The response should contain every record, reproduced exactly.

Records for this task>
*** Begin section ***

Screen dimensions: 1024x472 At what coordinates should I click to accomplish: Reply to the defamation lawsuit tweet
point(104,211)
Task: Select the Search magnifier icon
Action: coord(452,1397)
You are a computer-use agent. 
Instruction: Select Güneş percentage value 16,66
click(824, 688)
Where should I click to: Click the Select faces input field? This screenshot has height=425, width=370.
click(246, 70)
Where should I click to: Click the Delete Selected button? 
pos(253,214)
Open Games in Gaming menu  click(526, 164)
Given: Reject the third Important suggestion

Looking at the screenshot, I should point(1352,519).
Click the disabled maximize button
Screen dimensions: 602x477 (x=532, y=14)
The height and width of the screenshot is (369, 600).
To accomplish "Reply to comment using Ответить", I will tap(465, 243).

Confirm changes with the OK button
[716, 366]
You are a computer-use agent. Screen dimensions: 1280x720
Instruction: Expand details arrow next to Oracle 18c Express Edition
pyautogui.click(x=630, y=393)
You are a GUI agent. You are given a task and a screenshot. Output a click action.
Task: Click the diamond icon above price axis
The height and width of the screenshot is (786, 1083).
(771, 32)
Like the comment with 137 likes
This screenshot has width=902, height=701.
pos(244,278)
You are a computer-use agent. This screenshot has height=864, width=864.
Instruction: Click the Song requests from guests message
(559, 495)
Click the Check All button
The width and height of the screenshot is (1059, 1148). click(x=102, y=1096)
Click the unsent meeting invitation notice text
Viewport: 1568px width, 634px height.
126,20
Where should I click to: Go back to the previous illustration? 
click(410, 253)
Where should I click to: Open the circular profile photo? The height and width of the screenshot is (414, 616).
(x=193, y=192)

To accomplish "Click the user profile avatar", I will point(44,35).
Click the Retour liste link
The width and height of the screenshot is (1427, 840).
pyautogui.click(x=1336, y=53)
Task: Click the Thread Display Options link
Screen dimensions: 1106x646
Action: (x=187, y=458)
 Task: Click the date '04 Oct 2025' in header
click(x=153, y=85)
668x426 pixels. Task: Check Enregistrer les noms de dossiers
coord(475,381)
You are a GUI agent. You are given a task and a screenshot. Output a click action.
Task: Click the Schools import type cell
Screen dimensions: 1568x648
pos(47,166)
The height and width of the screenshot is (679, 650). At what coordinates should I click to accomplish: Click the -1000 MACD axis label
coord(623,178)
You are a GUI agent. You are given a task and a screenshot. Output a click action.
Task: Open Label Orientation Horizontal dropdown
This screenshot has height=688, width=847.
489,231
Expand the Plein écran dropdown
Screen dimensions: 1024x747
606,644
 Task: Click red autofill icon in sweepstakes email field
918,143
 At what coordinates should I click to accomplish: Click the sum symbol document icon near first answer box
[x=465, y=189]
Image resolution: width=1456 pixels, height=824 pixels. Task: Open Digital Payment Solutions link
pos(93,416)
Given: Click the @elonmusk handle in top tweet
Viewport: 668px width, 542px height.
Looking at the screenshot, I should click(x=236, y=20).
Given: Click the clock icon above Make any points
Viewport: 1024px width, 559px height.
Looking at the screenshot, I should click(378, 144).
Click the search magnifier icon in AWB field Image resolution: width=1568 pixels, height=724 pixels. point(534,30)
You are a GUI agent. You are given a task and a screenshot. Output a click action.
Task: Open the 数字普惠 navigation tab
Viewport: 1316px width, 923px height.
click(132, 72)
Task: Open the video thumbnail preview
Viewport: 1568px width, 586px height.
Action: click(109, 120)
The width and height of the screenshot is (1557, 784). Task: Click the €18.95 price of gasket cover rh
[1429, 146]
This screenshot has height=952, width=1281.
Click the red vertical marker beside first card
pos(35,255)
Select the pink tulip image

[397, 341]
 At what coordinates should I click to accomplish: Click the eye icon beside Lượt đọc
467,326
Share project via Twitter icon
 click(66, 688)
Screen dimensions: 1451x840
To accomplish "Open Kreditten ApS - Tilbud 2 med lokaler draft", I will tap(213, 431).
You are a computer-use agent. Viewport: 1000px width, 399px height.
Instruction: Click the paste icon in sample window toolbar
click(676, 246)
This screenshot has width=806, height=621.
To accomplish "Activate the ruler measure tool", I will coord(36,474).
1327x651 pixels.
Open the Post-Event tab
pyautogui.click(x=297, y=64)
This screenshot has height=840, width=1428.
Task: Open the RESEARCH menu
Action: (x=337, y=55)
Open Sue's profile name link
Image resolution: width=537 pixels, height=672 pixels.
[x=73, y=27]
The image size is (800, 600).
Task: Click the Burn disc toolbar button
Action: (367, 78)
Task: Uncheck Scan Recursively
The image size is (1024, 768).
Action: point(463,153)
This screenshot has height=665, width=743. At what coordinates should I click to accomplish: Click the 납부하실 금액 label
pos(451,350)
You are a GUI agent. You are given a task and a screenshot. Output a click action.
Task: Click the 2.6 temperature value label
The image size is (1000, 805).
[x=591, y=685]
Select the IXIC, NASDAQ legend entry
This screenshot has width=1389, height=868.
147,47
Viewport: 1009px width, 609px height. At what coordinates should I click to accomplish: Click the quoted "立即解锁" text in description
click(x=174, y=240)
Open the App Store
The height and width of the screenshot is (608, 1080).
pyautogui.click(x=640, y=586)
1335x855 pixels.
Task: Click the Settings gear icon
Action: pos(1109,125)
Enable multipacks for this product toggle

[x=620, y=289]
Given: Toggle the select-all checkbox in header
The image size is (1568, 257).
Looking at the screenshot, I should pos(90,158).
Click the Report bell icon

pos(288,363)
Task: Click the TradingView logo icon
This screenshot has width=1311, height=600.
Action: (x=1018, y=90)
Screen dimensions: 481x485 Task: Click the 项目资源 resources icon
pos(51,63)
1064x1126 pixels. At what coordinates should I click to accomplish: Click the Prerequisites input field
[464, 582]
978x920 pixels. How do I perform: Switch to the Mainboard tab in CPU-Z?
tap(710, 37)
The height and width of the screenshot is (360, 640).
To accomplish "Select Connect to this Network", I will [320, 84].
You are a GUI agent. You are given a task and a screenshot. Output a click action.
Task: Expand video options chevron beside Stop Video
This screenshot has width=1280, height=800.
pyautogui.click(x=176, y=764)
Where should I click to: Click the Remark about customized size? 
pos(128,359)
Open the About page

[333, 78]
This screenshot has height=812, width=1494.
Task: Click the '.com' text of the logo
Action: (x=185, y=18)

*** End section ***

Solution to this exercise>
Screen dimensions: 1024x472 At what coordinates should I click to accomplish: Reply to the defamation lawsuit tweet
point(104,211)
Task: Select the Search magnifier icon
Action: coord(452,1397)
You are a computer-use agent. 
Instruction: Select Güneş percentage value 16,66
click(824, 688)
Where should I click to: Click the Select faces input field? This screenshot has height=425, width=370.
click(246, 70)
Where should I click to: Click the Delete Selected button? 
pos(253,214)
Open Games in Gaming menu  click(526, 164)
Given: Reject the third Important suggestion

Looking at the screenshot, I should point(1352,519).
Click the disabled maximize button
Screen dimensions: 602x477 (x=532, y=14)
The height and width of the screenshot is (369, 600).
To accomplish "Reply to comment using Ответить", I will tap(465, 243).

Confirm changes with the OK button
[716, 366]
You are a computer-use agent. Screen dimensions: 1280x720
Instruction: Expand details arrow next to Oracle 18c Express Edition
pyautogui.click(x=630, y=393)
You are a GUI agent. You are given a task and a screenshot. Output a click action.
Task: Click the diamond icon above price axis
The height and width of the screenshot is (786, 1083).
(771, 32)
Like the comment with 137 likes
This screenshot has width=902, height=701.
pos(244,278)
You are a computer-use agent. This screenshot has height=864, width=864.
Instruction: Click the Song requests from guests message
(559, 495)
Click the Check All button
The width and height of the screenshot is (1059, 1148). click(x=102, y=1096)
Click the unsent meeting invitation notice text
Viewport: 1568px width, 634px height.
126,20
Where should I click to: Go back to the previous illustration? 
click(410, 253)
Where should I click to: Open the circular profile photo? The height and width of the screenshot is (414, 616).
(x=193, y=192)

To accomplish "Click the user profile avatar", I will point(44,35).
Click the Retour liste link
The width and height of the screenshot is (1427, 840).
pyautogui.click(x=1336, y=53)
Task: Click the Thread Display Options link
Screen dimensions: 1106x646
Action: (x=187, y=458)
 Task: Click the date '04 Oct 2025' in header
click(x=153, y=85)
668x426 pixels. Task: Check Enregistrer les noms de dossiers
coord(475,381)
You are a GUI agent. You are given a task and a screenshot. Output a click action.
Task: Click the Schools import type cell
Screen dimensions: 1568x648
pos(47,166)
The height and width of the screenshot is (679, 650). At what coordinates should I click to accomplish: Click the -1000 MACD axis label
coord(623,178)
You are a GUI agent. You are given a task and a screenshot. Output a click action.
Task: Open Label Orientation Horizontal dropdown
This screenshot has height=688, width=847.
489,231
Expand the Plein écran dropdown
Screen dimensions: 1024x747
606,644
 Task: Click red autofill icon in sweepstakes email field
918,143
 At what coordinates should I click to accomplish: Click the sum symbol document icon near first answer box
[x=465, y=189]
Image resolution: width=1456 pixels, height=824 pixels. Task: Open Digital Payment Solutions link
pos(93,416)
Given: Click the @elonmusk handle in top tweet
Viewport: 668px width, 542px height.
Looking at the screenshot, I should click(x=236, y=20).
Given: Click the clock icon above Make any points
Viewport: 1024px width, 559px height.
Looking at the screenshot, I should click(378, 144).
Click the search magnifier icon in AWB field Image resolution: width=1568 pixels, height=724 pixels. point(534,30)
You are a GUI agent. You are given a task and a screenshot. Output a click action.
Task: Open the 数字普惠 navigation tab
Viewport: 1316px width, 923px height.
click(132, 72)
Task: Open the video thumbnail preview
Viewport: 1568px width, 586px height.
Action: click(109, 120)
The width and height of the screenshot is (1557, 784). Task: Click the €18.95 price of gasket cover rh
[1429, 146]
This screenshot has height=952, width=1281.
Click the red vertical marker beside first card
pos(35,255)
Select the pink tulip image

[397, 341]
 At what coordinates should I click to accomplish: Click the eye icon beside Lượt đọc
467,326
Share project via Twitter icon
 click(66, 688)
Screen dimensions: 1451x840
To accomplish "Open Kreditten ApS - Tilbud 2 med lokaler draft", I will tap(213, 431).
You are a computer-use agent. Viewport: 1000px width, 399px height.
Instruction: Click the paste icon in sample window toolbar
click(676, 246)
This screenshot has width=806, height=621.
To accomplish "Activate the ruler measure tool", I will coord(36,474).
1327x651 pixels.
Open the Post-Event tab
pyautogui.click(x=297, y=64)
This screenshot has height=840, width=1428.
Task: Open the RESEARCH menu
Action: (x=337, y=55)
Open Sue's profile name link
Image resolution: width=537 pixels, height=672 pixels.
[x=73, y=27]
The image size is (800, 600).
Task: Click the Burn disc toolbar button
Action: (367, 78)
Task: Uncheck Scan Recursively
The image size is (1024, 768).
Action: point(463,153)
This screenshot has height=665, width=743. At what coordinates should I click to accomplish: Click the 납부하실 금액 label
pos(451,350)
You are a GUI agent. You are given a task and a screenshot. Output a click action.
Task: Click the 2.6 temperature value label
The image size is (1000, 805).
[x=591, y=685]
Select the IXIC, NASDAQ legend entry
This screenshot has width=1389, height=868.
147,47
Viewport: 1009px width, 609px height. At what coordinates should I click to accomplish: Click the quoted "立即解锁" text in description
click(x=174, y=240)
Open the App Store
The height and width of the screenshot is (608, 1080).
pyautogui.click(x=640, y=586)
1335x855 pixels.
Task: Click the Settings gear icon
Action: pos(1109,125)
Enable multipacks for this product toggle

[x=620, y=289]
Given: Toggle the select-all checkbox in header
The image size is (1568, 257).
Looking at the screenshot, I should pos(90,158).
Click the Report bell icon

pos(288,363)
Task: Click the TradingView logo icon
This screenshot has width=1311, height=600.
Action: (x=1018, y=90)
Screen dimensions: 481x485 Task: Click the 项目资源 resources icon
pos(51,63)
1064x1126 pixels. At what coordinates should I click to accomplish: Click the Prerequisites input field
[464, 582]
978x920 pixels. How do I perform: Switch to the Mainboard tab in CPU-Z?
tap(710, 37)
The height and width of the screenshot is (360, 640).
To accomplish "Select Connect to this Network", I will [320, 84].
You are a GUI agent. You are given a task and a screenshot. Output a click action.
Task: Expand video options chevron beside Stop Video
This screenshot has width=1280, height=800.
pyautogui.click(x=176, y=764)
Where should I click to: Click the Remark about customized size? 
pos(128,359)
Open the About page

[333, 78]
This screenshot has height=812, width=1494.
Task: Click the '.com' text of the logo
Action: (x=185, y=18)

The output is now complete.